Frozen Section Diagnosis Can Guide Resection in Early Lung Cancer

December 8, 2015

A study showed that the use of intraoperative frozen section diagnosis correlated strongly with final pathology for peripheral small-sized lung adenocarcinoma.

The use of intraoperative frozen section diagnosis correlated strongly with final pathology for peripheral small-sized lung adenocarcinoma in a new study. The ability to rule out an invasive adenocarcinoma could be an important step in helping guide surgical treatment decisions in these patients.

“Sublobar resection has the advantages of preserving lung function, better perioperative morbidity and mortality, and a chance for a second resection with a subsequent primary lung tumor,” wrote Haiquan Chen, MD, of Fudan University Shanghai Cancer Center in China, and colleagues. There is little evidence and no standards in place to determine who exactly is a candidate for sublobar resection.

The use of frozen section to rule out invasive adenocarcinoma could represent such a standard. In the study, researchers compared frozen section diagnosis with final pathology among 803 patients with clinical stage I peripheral lung adenocarcinoma. The frozen section diagnosis was divided into atypical adenomatous hyperplasia (AAH), adenocarcinoma in situ (AIS), minimally invasive adenocarcinoma (MIA), and invasive adenocarcinoma. Results were published in the Journal of Clinical Oncology.

There were a total of 125 cases of discrepancy between frozen section and final pathology, for a total concordance rate of 84.4%. When the three lower-risk groups-AAH, AIS, and MIA-were classified together as one low-risk group, the concordance rate was 95.9%. Ninety-two of the 125 discrepancies (73.6%) were among AAH, AIS, and MIA.

In most cases of discrepancy (78.4%), the error in diagnosis had no influence on the clinical treatment of patients because the resulting resection was adequate. A total of seven patients (0.9%) were deemed to have undergone insufficient resection for their lesions.

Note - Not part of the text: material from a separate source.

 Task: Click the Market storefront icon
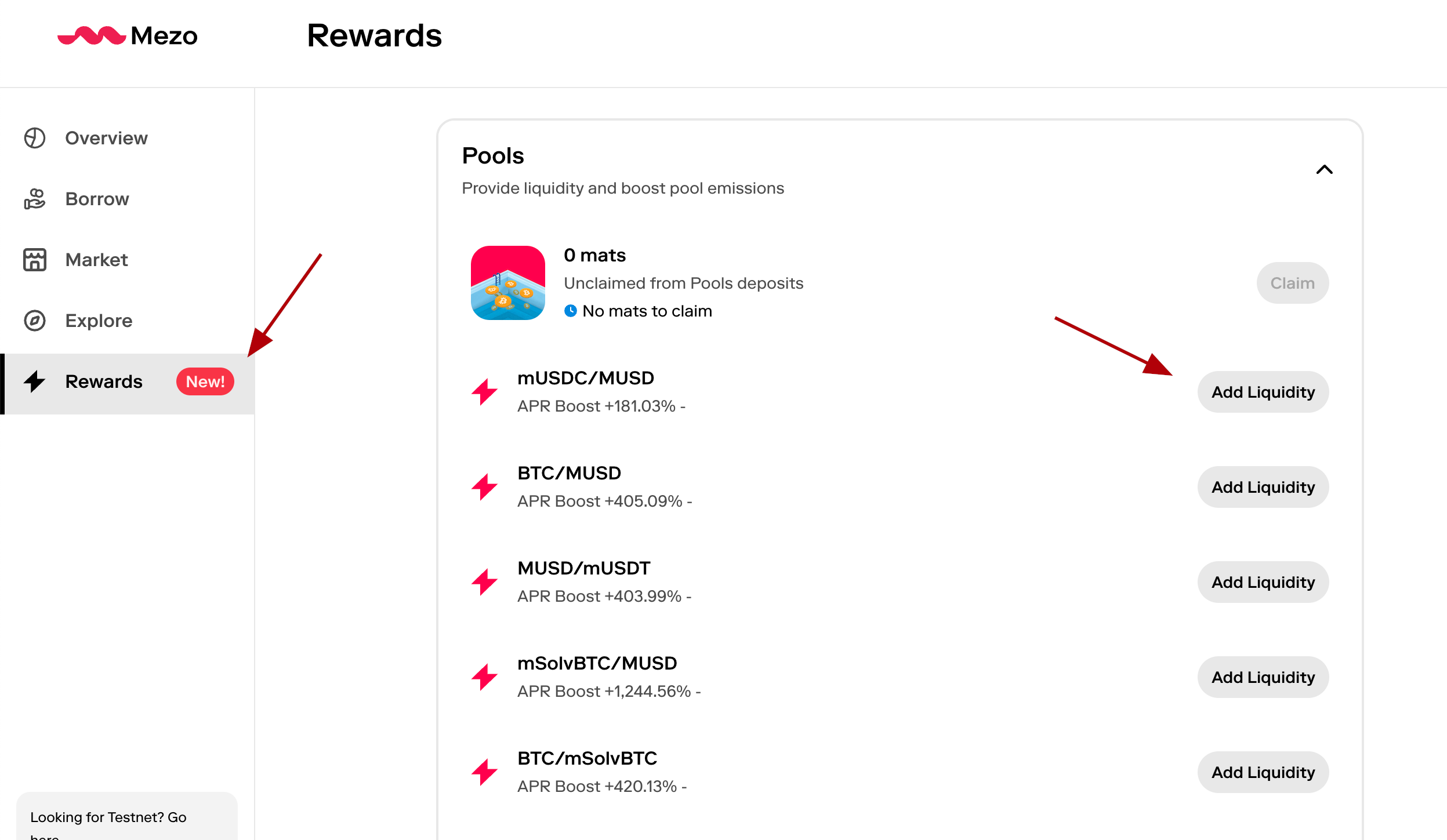35,260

“In conclusion, [frozen section] has a high concordance rate with [final pathology],” the authors wrote. “Precise diagnosis of intraoperative [frozen section] is an effective method to guide resection strategy for peripheral small-sized lung adenocarcinoma.”

In an accompanying editorial, Jessica S. Donington, MD, of New York University School of Medicine in New York, wrote, “The ability to rule out the presence of invasive adenocarcinoma components on frozen section represents a significant step forward in appropriately directing the use of elective sublobar resection for early-stage adenocarcinoma of the lung.” She noted, though, that previous attempts at this method have yielded lower success rates than the current study, suggesting that perhaps it is only feasible at high-volume centers and academic institutions with highly specialized pathologists.

“These techniques may still be several years away from widespread use, but represent an important step toward personalization of surgical care for early-stage lung cancer,” she wrote.